Değerli arkadaşlar, Bu hukuki değil siyasi bir karardır. Bir hukuk devletinde, hiçbir ileri demokratik ülkede bu yollara başvurulmaz. Varsa bir iddia yargıya başvurursunuz, bağımsız mahkemelerin karar vermesini beklersiniz. Eğer bir kusur, bir hata, bir suç varsa gereğini o zaman yaparsınız. Ortada kanıtlanmış bir suç yokken söz konusu iddialar yargı kararı ile aklanmışken, nedir bu görevden uzaklaştırma. Bu halkın iradesine saygısızlıktır.
Hani Milli İrade sandıktı. Hani en büyük mahkeme halkın oyuydu, ne oldu arkadaşlar… Allah’ın adaletine inananlar böyle yollara başvurmazlar. Bu yollarla sonuç alınmaz. Zorla iktidarda kalınmaz. Üç gün sonra halkın önüne sandık gelecek, ne yapacaksınız, oy veren halkıda mı görevden alacaksınız.
Bu bir suç arama ve birilerini cezalandırma meselesi değildir. Bu devletin bütün kurumlarını, atanmış devlet memurları eliyle yönetme anlayışının, topluma kabul ettirilmesi arayışıdır. Devleti tek bir elden ve tek bir irade tarafından yönetilmesini sağlamanın arayışıdır bu. Dünya tarihi bu yollara başvurarak iktidarda kalmayı başarmış yüzlerce lider görmüştür. Ama insanlık bu gün birçoğunun adını bile hatırlamıyor, ya da esefle yâd ediyor.

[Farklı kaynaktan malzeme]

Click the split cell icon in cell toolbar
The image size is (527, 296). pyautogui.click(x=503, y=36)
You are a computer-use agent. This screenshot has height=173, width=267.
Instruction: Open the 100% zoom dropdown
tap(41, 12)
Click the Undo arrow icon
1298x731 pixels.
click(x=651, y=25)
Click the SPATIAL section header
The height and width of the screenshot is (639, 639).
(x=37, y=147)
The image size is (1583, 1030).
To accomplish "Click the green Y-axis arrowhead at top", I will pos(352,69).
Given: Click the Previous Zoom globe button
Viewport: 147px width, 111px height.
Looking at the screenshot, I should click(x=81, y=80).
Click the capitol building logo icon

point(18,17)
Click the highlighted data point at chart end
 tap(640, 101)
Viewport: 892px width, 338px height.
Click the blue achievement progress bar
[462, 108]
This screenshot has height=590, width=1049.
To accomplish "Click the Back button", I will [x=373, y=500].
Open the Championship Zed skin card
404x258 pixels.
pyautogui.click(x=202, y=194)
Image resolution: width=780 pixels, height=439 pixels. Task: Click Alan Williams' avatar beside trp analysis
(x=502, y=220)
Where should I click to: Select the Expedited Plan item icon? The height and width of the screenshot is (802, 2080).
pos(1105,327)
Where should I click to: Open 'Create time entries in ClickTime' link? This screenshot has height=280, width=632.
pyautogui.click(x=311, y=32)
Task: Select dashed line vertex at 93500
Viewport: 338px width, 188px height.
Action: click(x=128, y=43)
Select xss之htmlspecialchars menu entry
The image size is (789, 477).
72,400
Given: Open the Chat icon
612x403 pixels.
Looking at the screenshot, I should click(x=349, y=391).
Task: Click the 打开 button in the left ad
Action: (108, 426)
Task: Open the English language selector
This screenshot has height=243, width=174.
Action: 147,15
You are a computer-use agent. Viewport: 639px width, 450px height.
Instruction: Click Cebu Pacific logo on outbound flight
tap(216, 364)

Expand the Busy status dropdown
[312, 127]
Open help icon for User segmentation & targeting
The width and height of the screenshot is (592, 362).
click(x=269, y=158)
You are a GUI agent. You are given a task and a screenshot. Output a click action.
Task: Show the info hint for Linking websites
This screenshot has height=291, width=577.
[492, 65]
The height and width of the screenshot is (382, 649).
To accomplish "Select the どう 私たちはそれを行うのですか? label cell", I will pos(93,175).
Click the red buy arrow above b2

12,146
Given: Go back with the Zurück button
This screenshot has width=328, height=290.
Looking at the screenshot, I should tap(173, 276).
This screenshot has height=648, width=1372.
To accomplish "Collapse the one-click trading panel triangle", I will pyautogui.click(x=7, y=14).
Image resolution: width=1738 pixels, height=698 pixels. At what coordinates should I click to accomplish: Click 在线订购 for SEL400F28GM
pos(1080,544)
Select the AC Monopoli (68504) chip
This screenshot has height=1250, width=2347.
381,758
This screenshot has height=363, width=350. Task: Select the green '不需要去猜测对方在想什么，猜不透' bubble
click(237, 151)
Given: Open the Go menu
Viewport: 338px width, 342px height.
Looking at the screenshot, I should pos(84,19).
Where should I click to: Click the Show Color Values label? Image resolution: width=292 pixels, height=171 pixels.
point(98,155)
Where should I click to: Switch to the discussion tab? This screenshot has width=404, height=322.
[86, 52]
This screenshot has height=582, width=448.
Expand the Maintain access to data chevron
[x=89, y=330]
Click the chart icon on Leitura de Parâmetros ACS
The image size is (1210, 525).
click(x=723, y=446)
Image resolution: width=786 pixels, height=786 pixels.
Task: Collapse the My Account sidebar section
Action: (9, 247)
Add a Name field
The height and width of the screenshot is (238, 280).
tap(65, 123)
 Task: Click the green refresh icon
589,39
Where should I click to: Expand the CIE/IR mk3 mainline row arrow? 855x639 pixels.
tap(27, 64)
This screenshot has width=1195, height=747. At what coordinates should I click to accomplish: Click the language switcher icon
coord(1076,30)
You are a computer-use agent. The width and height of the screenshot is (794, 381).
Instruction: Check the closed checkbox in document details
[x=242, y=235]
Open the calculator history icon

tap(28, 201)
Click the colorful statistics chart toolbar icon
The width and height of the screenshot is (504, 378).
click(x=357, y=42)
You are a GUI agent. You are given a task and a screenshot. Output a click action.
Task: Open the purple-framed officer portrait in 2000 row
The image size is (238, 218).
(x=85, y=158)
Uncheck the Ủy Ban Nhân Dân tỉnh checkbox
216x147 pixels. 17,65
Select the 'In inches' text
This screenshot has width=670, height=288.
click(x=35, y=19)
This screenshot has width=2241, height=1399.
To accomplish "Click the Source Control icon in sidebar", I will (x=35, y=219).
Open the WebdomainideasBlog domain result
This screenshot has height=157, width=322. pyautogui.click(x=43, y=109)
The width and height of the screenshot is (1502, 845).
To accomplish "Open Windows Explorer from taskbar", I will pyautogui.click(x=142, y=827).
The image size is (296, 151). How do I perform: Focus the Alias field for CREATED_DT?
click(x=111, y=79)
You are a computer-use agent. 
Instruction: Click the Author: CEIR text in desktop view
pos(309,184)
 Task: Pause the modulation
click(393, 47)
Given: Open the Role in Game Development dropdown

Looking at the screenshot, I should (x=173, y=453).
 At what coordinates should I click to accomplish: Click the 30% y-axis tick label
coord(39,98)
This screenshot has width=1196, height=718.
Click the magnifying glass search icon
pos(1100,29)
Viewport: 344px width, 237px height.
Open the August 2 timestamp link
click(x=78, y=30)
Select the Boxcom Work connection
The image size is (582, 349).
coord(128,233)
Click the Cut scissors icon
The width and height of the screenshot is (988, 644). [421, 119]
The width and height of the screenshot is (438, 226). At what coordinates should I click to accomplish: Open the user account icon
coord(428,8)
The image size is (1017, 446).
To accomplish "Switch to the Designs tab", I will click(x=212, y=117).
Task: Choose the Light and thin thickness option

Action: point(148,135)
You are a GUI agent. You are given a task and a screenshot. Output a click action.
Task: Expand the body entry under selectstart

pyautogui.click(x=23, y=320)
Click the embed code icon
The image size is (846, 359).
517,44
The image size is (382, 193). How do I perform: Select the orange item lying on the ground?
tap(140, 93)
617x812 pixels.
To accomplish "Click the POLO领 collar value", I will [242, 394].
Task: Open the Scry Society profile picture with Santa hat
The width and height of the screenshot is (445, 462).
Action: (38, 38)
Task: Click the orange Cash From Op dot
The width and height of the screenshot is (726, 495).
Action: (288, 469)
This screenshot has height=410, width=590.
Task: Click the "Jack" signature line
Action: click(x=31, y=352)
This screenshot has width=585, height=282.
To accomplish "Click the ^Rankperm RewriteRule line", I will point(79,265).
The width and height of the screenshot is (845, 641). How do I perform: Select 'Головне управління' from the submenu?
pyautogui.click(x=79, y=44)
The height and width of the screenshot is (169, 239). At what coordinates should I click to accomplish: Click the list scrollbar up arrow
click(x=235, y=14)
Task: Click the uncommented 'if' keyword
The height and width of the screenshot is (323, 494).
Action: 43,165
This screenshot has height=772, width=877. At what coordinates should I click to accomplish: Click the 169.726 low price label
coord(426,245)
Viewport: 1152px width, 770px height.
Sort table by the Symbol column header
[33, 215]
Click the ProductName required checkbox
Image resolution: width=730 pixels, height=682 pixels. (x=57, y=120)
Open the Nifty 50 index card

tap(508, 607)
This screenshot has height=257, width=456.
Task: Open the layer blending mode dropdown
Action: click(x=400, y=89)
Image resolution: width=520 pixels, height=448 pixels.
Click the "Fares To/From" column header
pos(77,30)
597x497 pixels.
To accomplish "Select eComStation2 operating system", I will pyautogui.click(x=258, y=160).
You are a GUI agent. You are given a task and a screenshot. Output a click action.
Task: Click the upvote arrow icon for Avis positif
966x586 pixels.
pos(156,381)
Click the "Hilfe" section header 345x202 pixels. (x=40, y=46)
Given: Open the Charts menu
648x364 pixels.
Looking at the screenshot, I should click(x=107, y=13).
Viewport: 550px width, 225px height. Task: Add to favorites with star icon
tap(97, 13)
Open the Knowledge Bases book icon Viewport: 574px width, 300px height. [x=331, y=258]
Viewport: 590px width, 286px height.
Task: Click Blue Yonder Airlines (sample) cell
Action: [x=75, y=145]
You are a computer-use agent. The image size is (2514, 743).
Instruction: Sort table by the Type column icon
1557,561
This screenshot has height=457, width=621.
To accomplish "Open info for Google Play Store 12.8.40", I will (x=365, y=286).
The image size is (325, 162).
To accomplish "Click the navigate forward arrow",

Sevgili arkadaşlar, Önemli olan iktidardayken yaşadığınız şaşaa değil, iktidarı bıraktıktan sonra gördüğünüz itibardır. Önemli olan iktidarı bıraktıktan sonra, İsmet Paşa gibi elinde çantayla, başı dik ve özgürce, yanında koruma ordusu olmadan Çankaya’dan aşağıya yalnızca yürüyebilmektir.